Proposed right whale protected habitat expansion pleases Kim Davies
Gulf of Maine designation would dwarf Canadian protection zones
A U.S. government proposal to dramatically expand habitat protection for the endangered North Atlantic right whale in the Gulf of Maine is being welcomed by a Dalhousie University oceanographer.
"It’s a huge area and it’s nice to see... It’s the result of 20 years of research in the Gulf of Maine," said whale researcher Kim Davies.
On Friday, the National Oceanic and Atmospheric Administration (NOAA) began a 60-day public comment period on its proposal to expand two critical habitat areas for the right whale.
One area is in the calving grounds off the southern Atlantic coast and the other is in the foraging areas encompassing the entire Gulf of Maine from Cape Cod to the northern ocean boundary with Canada.
"In essence, we've quadrupled the size of this particular area," said Dave Gouveia, a researcher with NOAA in Gloucester, Mass.
"We're expanding the area that protects what the animals are here in New England to feed on," he said, referring to the tiny crustaceans known as copepods.
'Nobody out looking' in Canada
Canada has designated two critical habitat areas for the right whale at the Roseway Basin off Nova Scotia and the Grand Manan Basin in the lower Bay of Fundy.
Davies says those area are about one-quarter to one-eighth the size of the proposed Gulf of Maine designation. She said there is a "really strong difference in the survey effort between the two countries."
"In Canada, we focus on those two areas (Roseway and Grand Manan), but we know there must be other critical habitat areas we haven't found around Nova Scotia and in the Gulf of St. Lawrence because there are opportunist sightings and we know there are other areas with right whale food out there, but nobody is out looking.”

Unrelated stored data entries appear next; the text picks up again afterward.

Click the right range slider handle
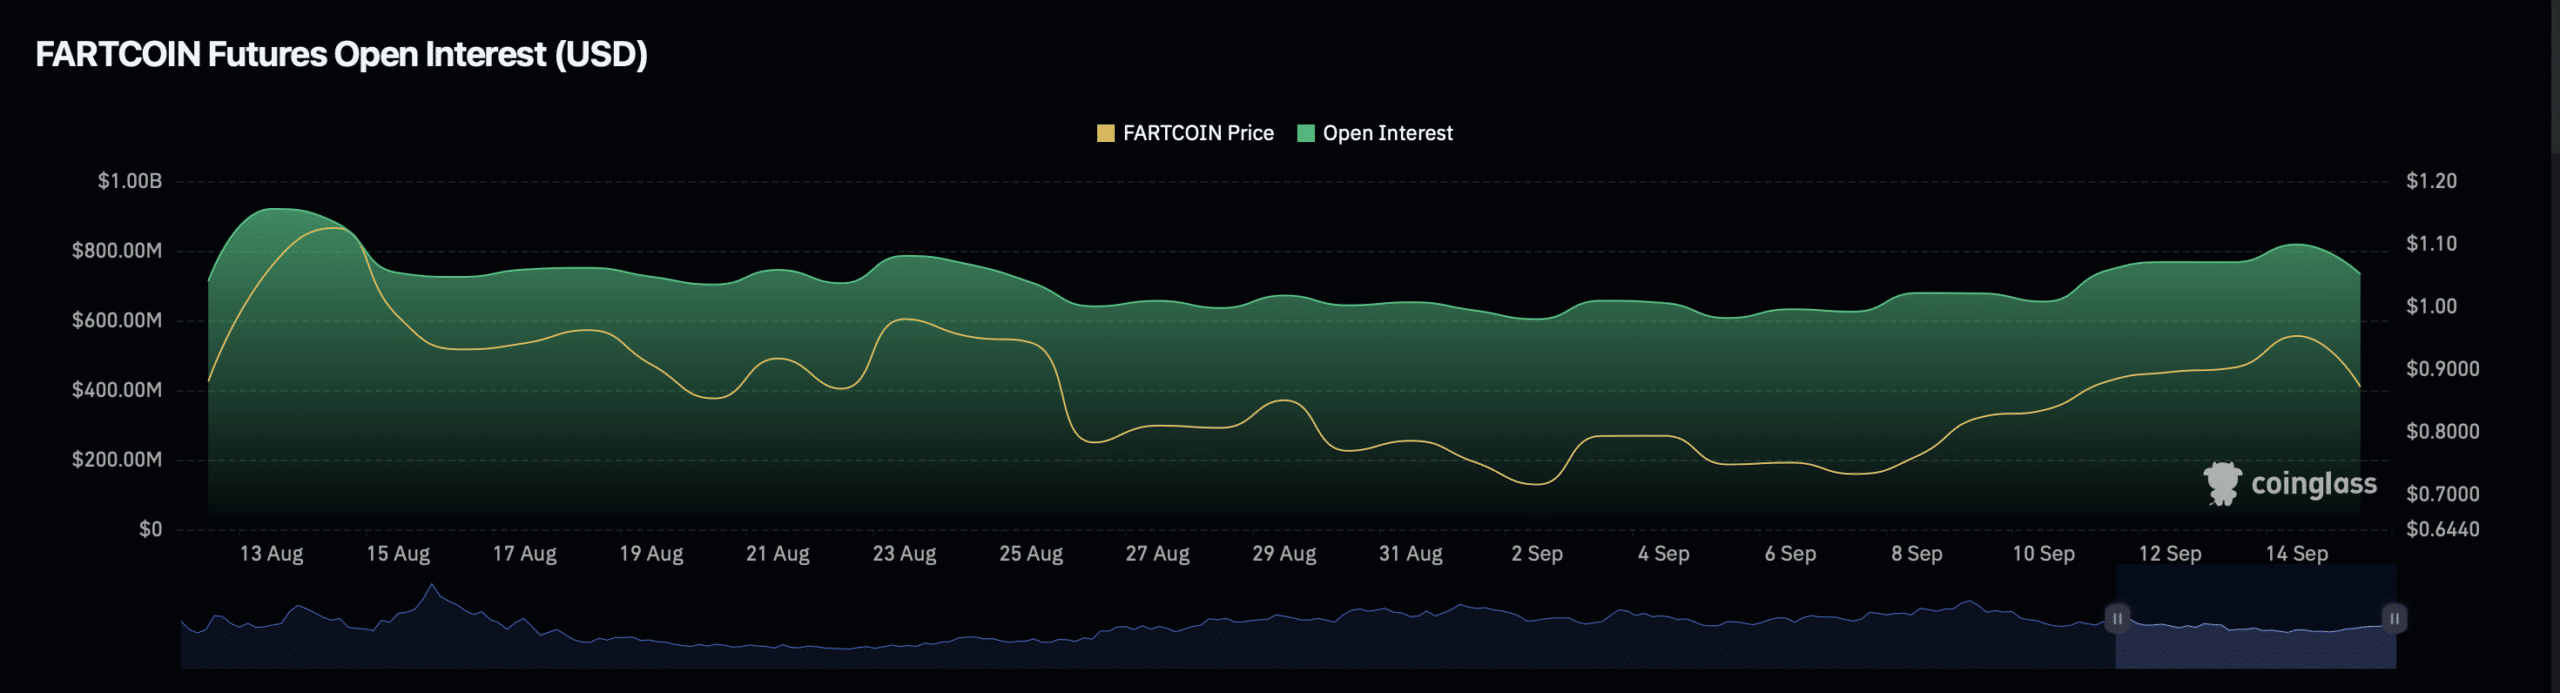pyautogui.click(x=2394, y=618)
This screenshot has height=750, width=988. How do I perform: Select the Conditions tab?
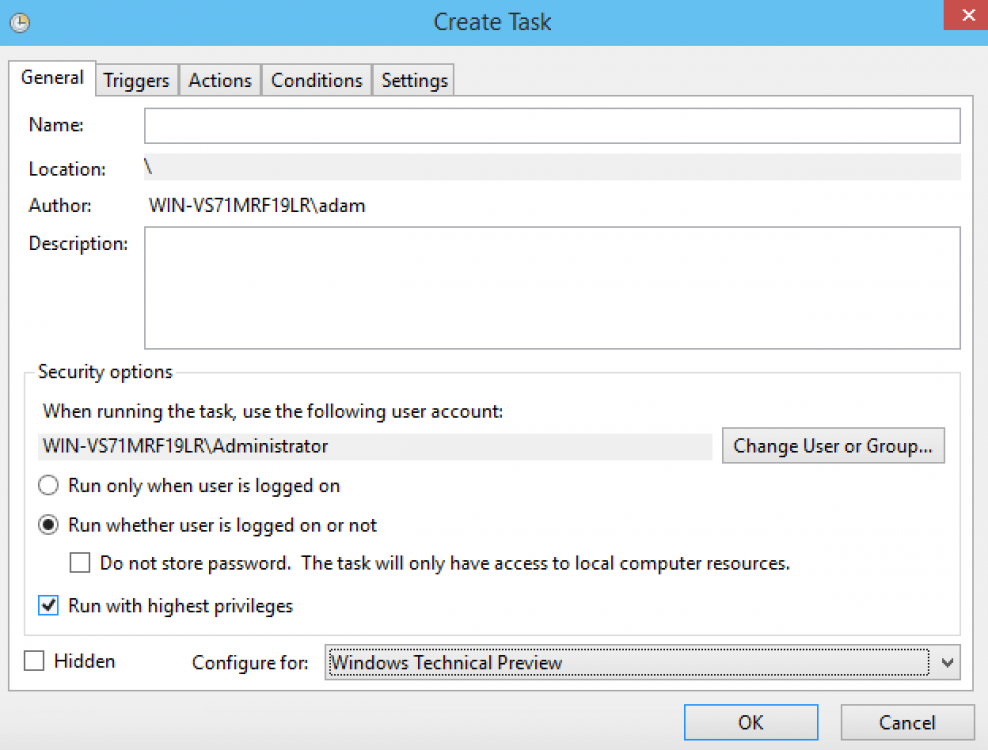(x=316, y=81)
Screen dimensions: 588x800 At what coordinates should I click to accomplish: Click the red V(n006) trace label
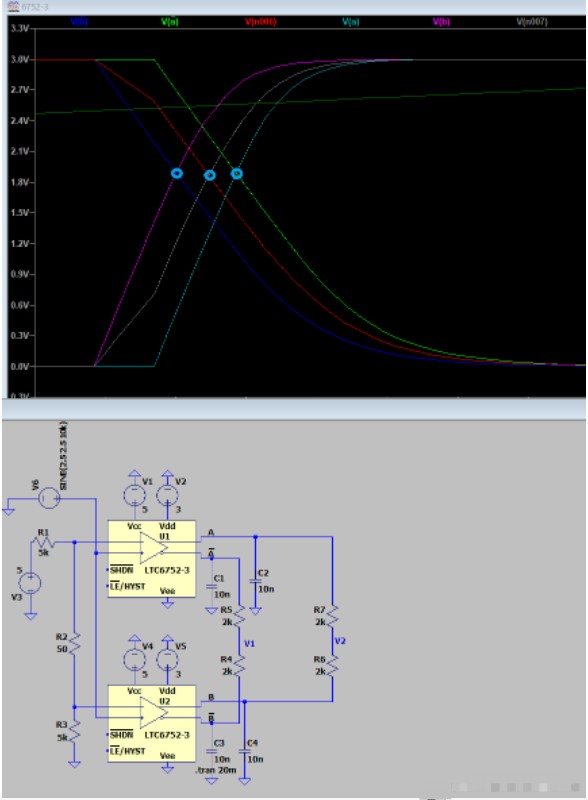click(x=260, y=22)
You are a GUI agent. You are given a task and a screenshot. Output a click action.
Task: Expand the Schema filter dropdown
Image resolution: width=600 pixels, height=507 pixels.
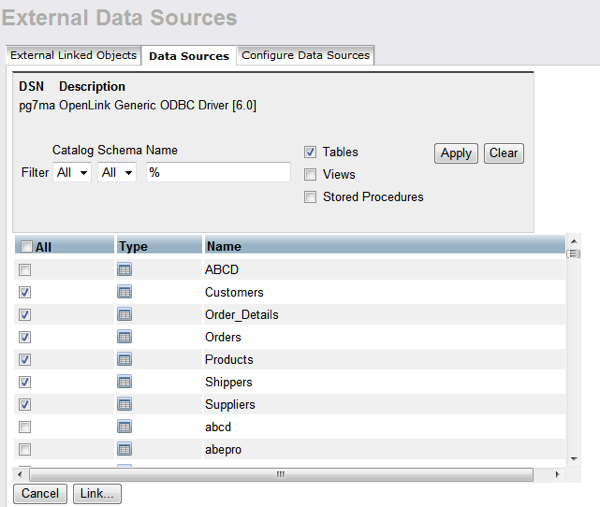click(117, 173)

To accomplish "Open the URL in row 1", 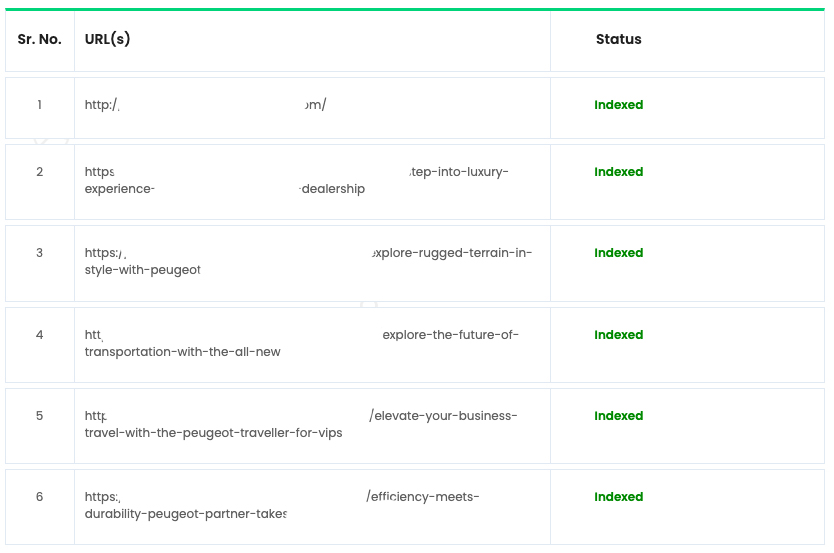I will 205,105.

Dalhousie is launching a new research program that includes some of the same remote-sensing technology used in the Gulf of Maine.
Designation could thwart oil and gas exploration
The designation would have no impact on fishing or ship traffic, but it could be a major roadblock to oil and gas exploration should the U.S. government lift a current moratorium.
"This really raises the bar,' said Gouveia.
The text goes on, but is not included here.